The Cost of Unspoken Names

 Grief does not arrive all at once, and it never comes in a single shape. It moves quietly, unexpectedly, and without a cure. Sometimes it waits years before tapping you on the shoulder again. I’ve learned that the only way to speak about it honestly is through self-disclosure, through telling the story the way it actually lived in my body.

The man I grew up knowing as my father loved me. His presence felt safe, steady, and nurturing. When he died, the pain ripped through my soul in a way I didn’t yet have language for. After his death, his name became something I could not speak. Not because I didn’t love him, but because I understood what would follow. I knew the rage that would surface if I mentioned him. So I swallowed it. I bottled everything in and learned silence as survival.

My relationship with my mother grew more complicated after that loss. She was a good person, and she loved me in her own way, but her pain often spilled into our home. She was the one who educated me, pushed me, and demanded excellence. My father nurtured me. That was the balance we once had. But alongside her expectations came fear. If I misspelled a word or forgot a definition, punishment followed. Extension cords. Tree branches. For a long time, I tried to explain it away by telling myself this behavior began after my father died, that grief had broken something in her. But memory does not lie. I remember these moments happening even before his untimely passing.

I don’t tell this story to paint her as a demon. I believe there was trauma living inside her long before it ever touched me. Knowing the mother she had, I can imagine the pressure of trying to be something, of keeping a facade just to survive. Nothing was ever good enough for her either, and that kind of upbringing leaves marks you don’t always recognize until they surface in harmful ways. I understand now that she was carrying expectations and wounds that were never hers to begin with. That generational connection is something I will share more deeply in another story, at another time.

As time passed, her anger hardened. She blamed him for choices that were ultimately her own. Before she died, I remember her pouring things over his pictures, destroying every image she could find. She had learned information that might have changed their lives if it had come sooner. But I often wonder if she thought of me in that moment, before she started burning pieces of my history along with her pain. Those pictures were more than photographs. They were proof. Memory. Connection. When they were ruined, something in me was taken too.

At the end of the day, she made those choices. And knowing what I know now, some of that anger feels misplaced. It looks less like dignity and more like a tit-for-tat response rooted in hurt rather than healing. Hurt people often stay trapped in fractured situations, convincing themselves that endurance equals strength. Some put on facades so they can look picture-perfect while unraveling on the inside. I understand now that she was not free, and she never chose herself.
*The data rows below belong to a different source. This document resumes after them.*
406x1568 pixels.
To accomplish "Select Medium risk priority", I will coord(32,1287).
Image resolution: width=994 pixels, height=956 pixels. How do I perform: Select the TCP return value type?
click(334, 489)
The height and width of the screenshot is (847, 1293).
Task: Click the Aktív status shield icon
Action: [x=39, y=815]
In the end, I had to watch her die a grueling death. She fought. Oh, my mother was a fighter. But the trauma she carried within herself was a war no one could imagine. To know you are dying because of your own choices, while the person you blame is already gone, is a weight few can survive. I watched her battle not just illness, but regret, anger, and unresolved truth until the very end.

Children need comfort when they are hurting. All of it. Looking back now, I see that my trauma wasn’t rooted in one moment, but in many avenues that formed a maze of pain. Silence. Fear. Loss. Secrets. Survival layered on top of one another. Everyone has bones in their closet, and neither of my parents were free and clear of that. But in the middle of it all, a child was left carrying what no one stopped to protect.

Years later, grief returned in a way I never expected. I learned that the man I had loved and mourned as my father was not my biological father. In that moment, I had to grieve him all over again. A second death without a funeral. A truth that shattered something I thought was already settled.

Grief does not end. It changes shape. It resurfaces. It overlaps itself. And healing, I’ve learned, doesn’t always come from answers. Sometimes it begins by finally telling the story in order, exactly as it happened, and allowing the pain to be seen instead of buried.